- Born: Coronado, California, US

Academic background
- Education: BSc, Ceramic Engineering, 1986, Iowa State University PhD, Materials Science and Engineering, 1990, Northwestern University

Academic work
- Institutions: Iowa State University

= Kristen Constant =

American engineer

Kristen P. Constant is an American engineer. She is the Vice President and Chief Information Officer at Iowa State University and a Fellow of the American Association for the Advancement of Science.

==Early life and education==
Constant was born in Coronado, California, and graduated from high school in Osceola, Iowa. She earned her Bachelor of Science degree in ceramic engineering at Iowa State University and her PhD from Northwestern University. Following her PhD, Constant completed a post-doctoral fellowship at the Massachusetts Institute of Technology and as a laboratory graduate at the Argonne National Laboratory.

==Career==
Constant joined the materials science and engineering faculty as an assistant professor at her Alma mater, Iowa State, in 1992. Two years later, she received a $180,000 grant from the Watlow Electric Manufacturing Co. of St. Louis to "study ways to improve the reliability and performance of ceramic insulating materials used in the company's products." In June 2012, Constant was appointed Chair of the Iowa State University’s College of Engineering materials science and engineering program. A few years later, she was recognized with a Morrill Professorship title.

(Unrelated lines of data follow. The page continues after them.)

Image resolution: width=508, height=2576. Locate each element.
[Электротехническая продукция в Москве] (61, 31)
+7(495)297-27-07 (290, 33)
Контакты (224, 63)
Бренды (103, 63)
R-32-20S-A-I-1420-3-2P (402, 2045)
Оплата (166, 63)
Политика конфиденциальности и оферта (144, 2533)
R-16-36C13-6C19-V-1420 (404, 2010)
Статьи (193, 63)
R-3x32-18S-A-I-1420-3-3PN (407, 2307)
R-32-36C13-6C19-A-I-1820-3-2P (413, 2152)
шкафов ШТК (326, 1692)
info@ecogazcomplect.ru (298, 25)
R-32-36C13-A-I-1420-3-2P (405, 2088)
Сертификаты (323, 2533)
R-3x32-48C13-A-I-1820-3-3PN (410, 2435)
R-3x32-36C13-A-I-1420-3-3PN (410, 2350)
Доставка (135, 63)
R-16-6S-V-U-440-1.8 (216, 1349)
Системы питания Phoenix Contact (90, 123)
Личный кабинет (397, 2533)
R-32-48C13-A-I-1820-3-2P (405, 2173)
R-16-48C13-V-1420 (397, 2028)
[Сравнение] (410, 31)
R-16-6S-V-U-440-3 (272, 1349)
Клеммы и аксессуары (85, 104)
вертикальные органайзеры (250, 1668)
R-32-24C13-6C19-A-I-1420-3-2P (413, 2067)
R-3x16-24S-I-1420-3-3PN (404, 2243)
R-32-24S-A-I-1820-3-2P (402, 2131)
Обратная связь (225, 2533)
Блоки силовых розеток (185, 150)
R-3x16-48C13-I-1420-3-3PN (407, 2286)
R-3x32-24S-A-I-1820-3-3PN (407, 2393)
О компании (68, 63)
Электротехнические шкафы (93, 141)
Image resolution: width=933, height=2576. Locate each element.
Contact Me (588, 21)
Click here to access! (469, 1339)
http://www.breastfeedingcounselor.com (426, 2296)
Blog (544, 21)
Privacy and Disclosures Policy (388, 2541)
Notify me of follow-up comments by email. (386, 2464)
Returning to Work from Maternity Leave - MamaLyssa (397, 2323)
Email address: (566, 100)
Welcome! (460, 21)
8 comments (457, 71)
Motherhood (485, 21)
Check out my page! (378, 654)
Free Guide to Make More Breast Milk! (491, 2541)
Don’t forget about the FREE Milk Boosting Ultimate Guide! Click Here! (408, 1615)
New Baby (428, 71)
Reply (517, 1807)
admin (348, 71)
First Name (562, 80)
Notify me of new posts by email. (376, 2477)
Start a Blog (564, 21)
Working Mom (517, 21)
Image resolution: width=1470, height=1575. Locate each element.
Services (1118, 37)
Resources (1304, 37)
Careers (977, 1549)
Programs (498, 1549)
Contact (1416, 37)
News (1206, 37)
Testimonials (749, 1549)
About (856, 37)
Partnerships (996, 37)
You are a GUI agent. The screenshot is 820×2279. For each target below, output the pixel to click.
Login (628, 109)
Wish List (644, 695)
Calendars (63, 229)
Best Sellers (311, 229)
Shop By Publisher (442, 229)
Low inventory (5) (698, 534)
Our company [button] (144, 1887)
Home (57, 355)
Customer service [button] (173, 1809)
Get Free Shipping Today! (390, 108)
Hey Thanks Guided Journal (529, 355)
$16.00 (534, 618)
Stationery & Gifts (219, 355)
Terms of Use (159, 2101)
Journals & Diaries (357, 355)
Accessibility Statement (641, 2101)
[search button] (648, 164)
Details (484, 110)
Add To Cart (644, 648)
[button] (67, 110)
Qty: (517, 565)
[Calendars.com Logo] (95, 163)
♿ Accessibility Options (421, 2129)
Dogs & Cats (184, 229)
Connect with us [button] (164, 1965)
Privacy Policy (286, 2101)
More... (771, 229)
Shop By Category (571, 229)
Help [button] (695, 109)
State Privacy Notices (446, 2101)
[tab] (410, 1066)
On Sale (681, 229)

By 2017, Constant had joined the Materials Division and the Women in Engineering Division and as the program chair and Division Chair in the Women in Engineering Division. She also served in leadership roles of the American Society for Engineering Education (ASEE) Diversity Committee. She was later elected a Fellow of the ASEE for being an "influential leader." In the same year, Constant was selected to replace Jim Kurtenbach as their new interim Vice President and Chief Information Officer. Upon being appointed to this role, she became one of four female CIOs at Big Twelve peer universities. During the COVID-19 pandemic, Constant was elected a fellow of the American Association for the Advancement of Science for her "distinguished contributions to the design and fabrication of photonic structures and her influential role in materials engineering education and broadening participation in STEM disciplines." In 2025, Constant was reappointed Iowa State's vice president for information technology services and chief information officer.